When convicted, this criminal could face anywhere from 5 to 20 years in prison. Depending on the severity of the crime, they could also face fines upwards of $11,000. These criminals naturally go to great lengths to prevent this from happening and unfortunately, it is quite difficult to catch cybercriminals. 



Surveying Seniors 

The sheer number of people affected by ruthless scammers and thieves is overwhelming. In an effort to learn more, the Senior Care Center surveyed 147 seniors over the age of fifty, asking about their experience as a victim of a scam or identity theft. 

Survey conclusions

The results showed 71% of these seniors were victims of several different scams or identity theft crimes. All were deceived and left in a vulnerable position. It is important to note the different kinds of scams criminals use so you can be aware of them as well. 

Means of Communication

According to the survey, scammers approached the participants in a variety of ways. However, phone call (61%) and email (12%) were the dominant means of communication. Others were scammed in-person, through text, mail, advertisements on social media platforms, pop-up windows, and even dating apps. 

Scam Variety

The Senior Care Center discovered scammers are clever and cunning when inventing new ways to take advantage of a senior’s finances. The two most common ways are claiming to be part of the IRS/SSA/FBI (23%) and claiming to provide computer technical support (22%). Other common scamming techniques were claiming a friend/family member is in need (9%), pretending to provide a domestic service (9%), claiming you won something, like the lottery (9%), or pretending to have romantic interest (4%). 

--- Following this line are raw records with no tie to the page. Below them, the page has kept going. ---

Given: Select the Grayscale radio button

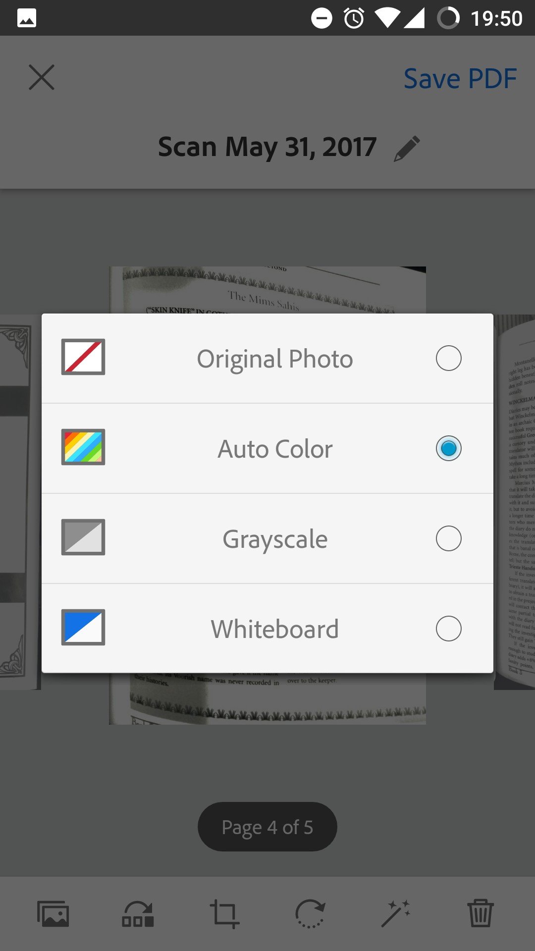Looking at the screenshot, I should [x=449, y=538].
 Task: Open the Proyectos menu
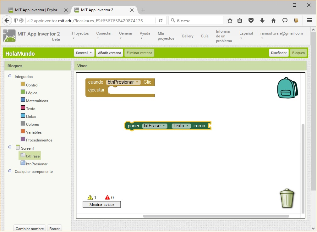click(80, 36)
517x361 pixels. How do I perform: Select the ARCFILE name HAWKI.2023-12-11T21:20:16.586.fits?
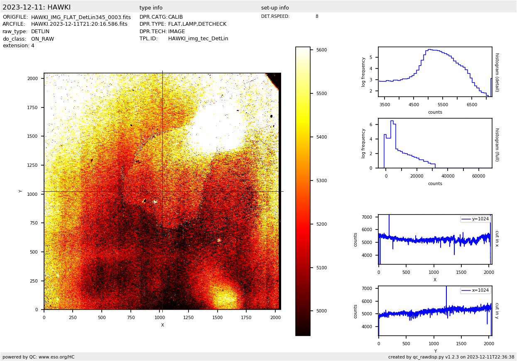[79, 24]
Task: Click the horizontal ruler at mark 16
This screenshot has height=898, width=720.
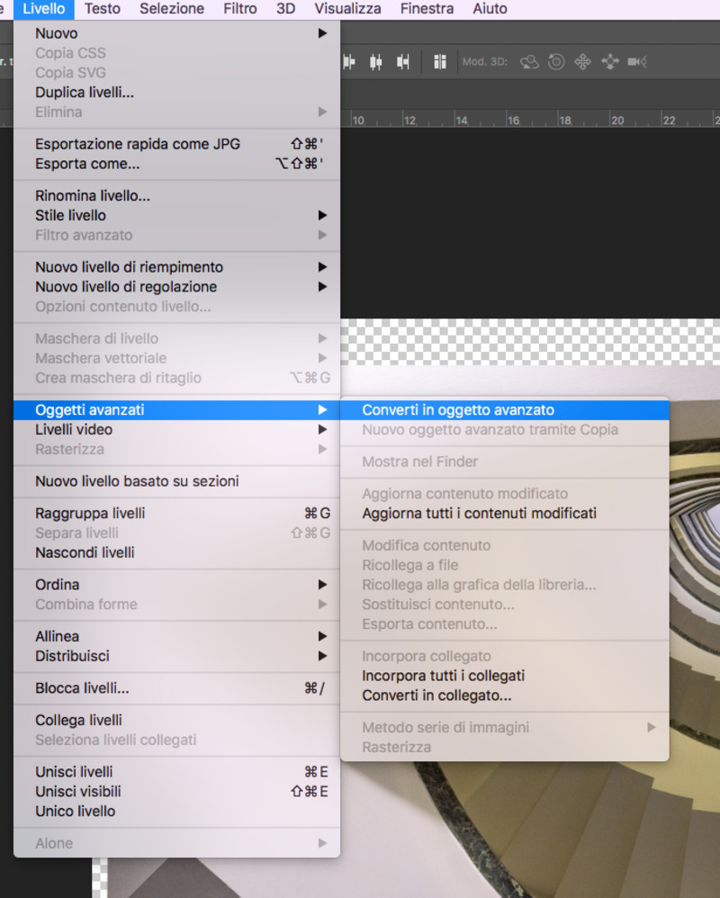Action: [x=513, y=120]
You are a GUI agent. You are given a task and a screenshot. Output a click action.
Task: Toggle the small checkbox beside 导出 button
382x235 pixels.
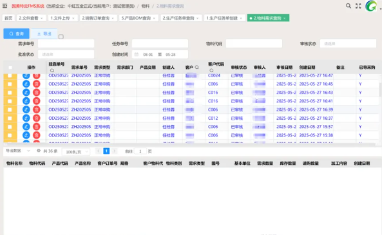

When victims described what happened during the  scam, a few common themes emerged. Scammers always asked for personal information and/or money. Scammers claimed an awful, disappointing, or exciting circumstance required immediate action on the victim’s part. In a computer technical support scam, scammers will claim there is something that needs to be downloaded or fixed on the victim’s computer. In other situations, the perpetrator knew personal information about the victim (i.e. grandson’s name, criminal record, life history).




Avoid These Common Pitfalls

Scammers will always get more crafty in how they victimize the elderly population. However, there are a few helpful keys to remember so you and your senior loved one are safe from financial catastrophe. When met with a curious, awful, or exciting circumstance, remember: 

  1. The scammer often asks for immediate action. A participant of this survey recalled the scammer telling his elderly father “he would be subject to a lawsuit and potential jail time if he didn’t make payment immediately.” Another participant shared,  “[the scammer] said my daughter was hurt and needed $1200 to be treated at a hospital. It scared me to death and I sent the money.” If this were a legitimate circumstance, the person would be open to giving you time to call your bank, advisor, doctor, or someone of authority to verify if what is happening is true. Take time to think about it, and don’t be afraid to inquire more. 
  2. This person will be pushy and try to invoke a strong emotional reaction trying to encourage you to immediate action without thinking. Participants shared “they were persistent”, “I was afraid”, and “they worked [my mom] up into a fear frenzy”. Be aware of how this person uses pressure to manipulate you or your loved one. 
  3. The scammer will ask for personal information and/or money. This includes, but is not limited to: asking for a social security number, credit card information, photocopy of your ID, wire money transfer, mailed check, and buying “a protection plan” for your computer. Always take time to verify the predicament with a trusted, familiar third party before taking action. 

Scammers are out there and prevalent. Do your best to be aware of common scams, and share them with loved ones. Remembering these few key factors will help protect you and your loved ones from disaster.